Retire Early, Tap Your 401k Early… Penalty?
The way we work and save for retirement has changed and the old rules no longer apply to every individual’s situation. There are many professionals with the resources to retire early, but continue working until retirement age just to avoid paying penalties to the IRS. However, there are ways to retire early that you might want to consider.
You Can Pay the Penalty
The most obvious solution is to bite the bullet and pay the 10% penalty for early withdrawal. Most people are motivated to avoid paying the early withdrawal penalty and will wait until the legal retirement age of 59 ½, before accessing funds in their retirement accounts. This can be an attractive option, simply because the tax-deferred investments in your 401k may have outperformed other taxable investments. If this is the case, your tax benefits may actually pay for the penalty by the time you’re ready to retire. Of course, this all depends on how well your tax-deferred investments have performed.
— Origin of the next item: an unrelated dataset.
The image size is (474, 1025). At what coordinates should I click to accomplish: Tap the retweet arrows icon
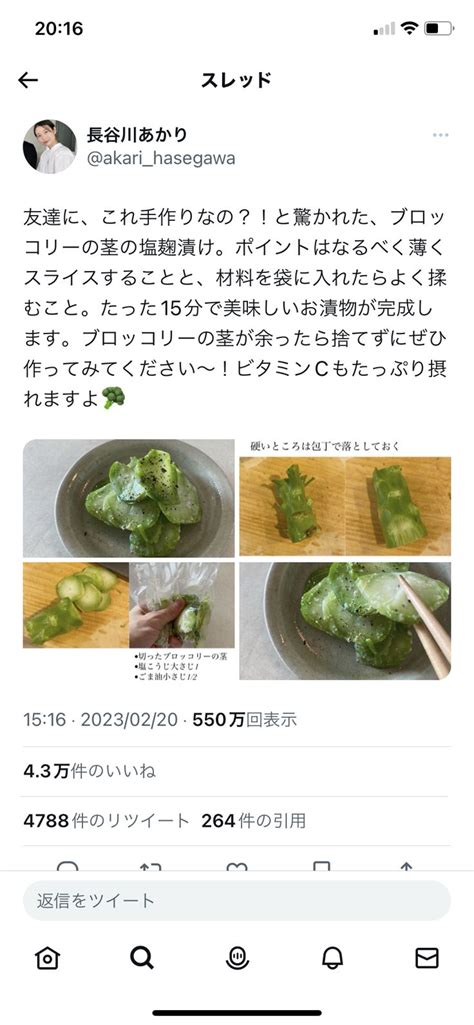point(151,866)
The Substantially Equal Periodic Payments Option
The IRS allows early retirees to access their retirement funds without paying the penalty through their Substantially Equal Periodic Payments (SEPP) program. An early retiree will have to consent to making substantial annual withdrawals each year until they reach traditional retirement age, as outlined by a calculation chart published by the IRS. However, failing to withdraw the correct amount each year can cause the IRS to charge you with the 10% penalty for each withdrawal you have already made. For this reason, it’s best to work with a tax professional to ensure you meet all of the requirements set out through the SEPP program.
Additionally, the program requires that you fulfill a minimum of five withdrawals, before your obligation is complete. If you retire at 40, you must adhere to the withdrawal requirements until you turn 59 ½ years old. However, if you retire at 57, you must continue the SEPP withdrawals until you reach 62 years of age. As long as you can adhere to the timetable, this may be a good option for accessing your retirement funds early and without paying the penalty.
Convert to a Roth IRA
Another option that will help you avoid the 10% penalty is to convert your 401k to a Roth IRA. Once you open the account, you will have to wait five years, before you can begin withdrawing your contributions. For that reason, it will be important to anticipate your early retirement and plan ahead. However, once you have met that requirement, you can begin withdrawing without facing a penalty.
An additional restriction is that the IRS requires that withdrawals be made in a particular order. You must withdraw direct contributions first, before withdrawing funds that were converted into the account. Lastly, you can withdraw earnings on those contributions. Depending on your situation, this may be a worthwhile alternative.
While these options do exist, waiting for retirement age may still be worthwhile. Where a 401k account is concerned, remaining on the job will keep those employer contributions coming. That “free money” will pad your retirement account, while your savings continue to earn on investments. Additionally, you’ll continue to benefit from tax breaks for a few more years. Ultimately, it will be your decision, which you can only base on your specific circumstances. If you do choose to retire early, you should consult a Financial Advisor and/or tax professional, before you act.